As seen from my newly installed debian stretch with default options, the macro IPV6_TRANSPARENT exists. The macro appears in /usr/include/linux/in6.h which is provided by the package linux-libc-dev. The related packages installed on my installation is:
libc-bin/stable,stable,now 2.24-11+deb9u1 amd64 [installed] libc-dev-bin/stable,stable,now 2.24-11+deb9u1 amd64 [installed,automatic] libc6/stable,stable,now 2.24-11+deb9u1 amd64 [installed] libc6-dev/stable,stable,now 2.24-11+deb9u1 amd64 [installed,automatic] libklibc/stable,now 2.0.4-9 amd64 [installed,automatic] linux-libc-dev/now 4.9.30-2+deb9u3 amd64 [installed,upgradable to: 4.9.65-3+deb9u2]

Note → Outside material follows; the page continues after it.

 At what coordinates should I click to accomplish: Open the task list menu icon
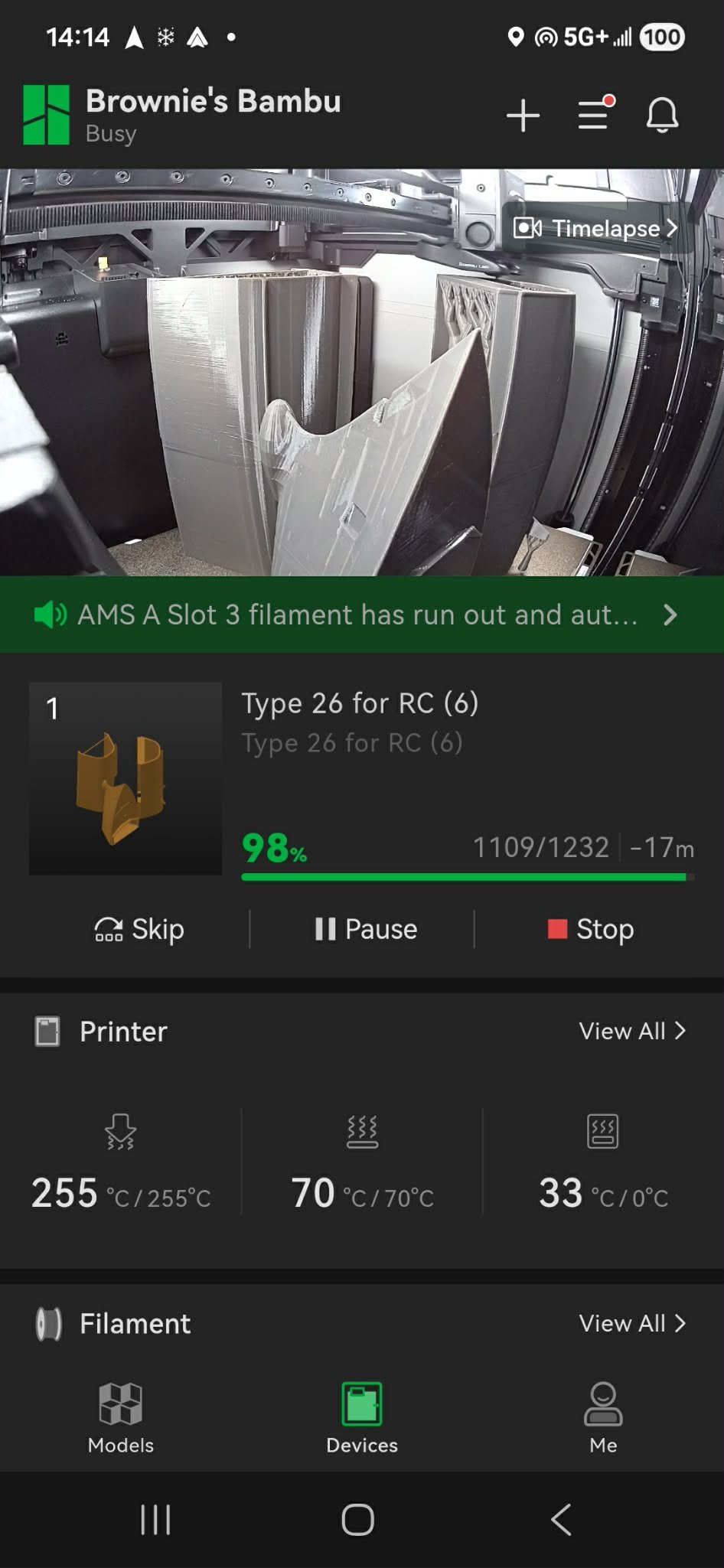click(595, 115)
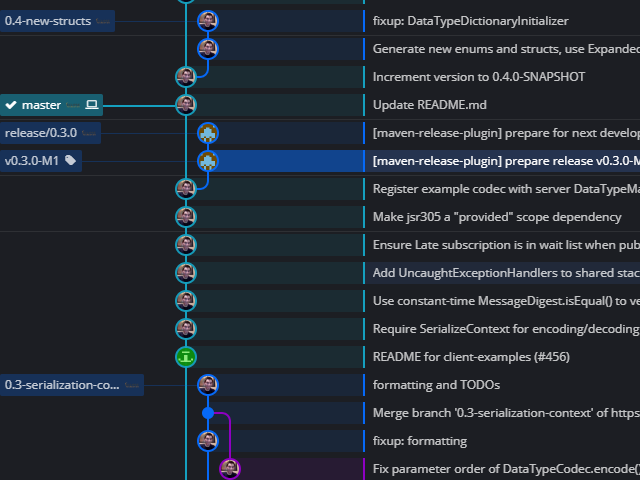
Task: Click the laptop icon on master label
Action: pos(92,105)
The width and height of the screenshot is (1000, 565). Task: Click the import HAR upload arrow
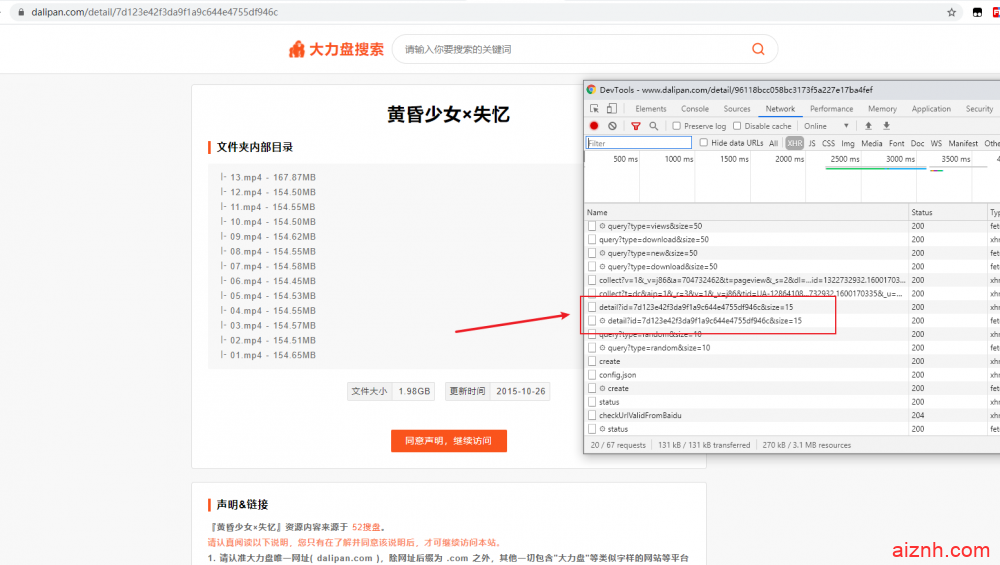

At least, for nginx package built for stretch, checking for the macro IPV6_TRANSPARENT should succeed and the function should be enabled.
comment:3 by , 7 years ago
nginx uses standard header file <netinet/in.h>. This in turn includes /usr/include/x86_64-linux-gnu/bits/in.h (*) from the libc6-dev package (glibc). As already explained, glibc only gained support of the IPV6_TRANSPARENT macro in version 2.26, while you still have version 2.24. In other words, while your kernel seems to support it, the version of glibc used to build nginx does not know about it.
(*) See the output of cc -v to discover the standard include paths, it may look like this:
#include <...> search starts here: /usr/lib/gcc/x86_64-linux-gnu/6/include /usr/local/include /usr/lib/gcc/x86_64-linux-gnu/6/include-fixed /usr/include/x86_64-linux-gnu /usr/include
comment:4 by , 7 years ago
I understand that. However, it seems that ngx_event_connect_set_transparent should fail in lack of the macro IPV6_TRANSPARENT when called on an af_inet6 socket instead of succeeding silently.
The IPV6_TRANSPARENT macro has only appeared in glibc 2.26.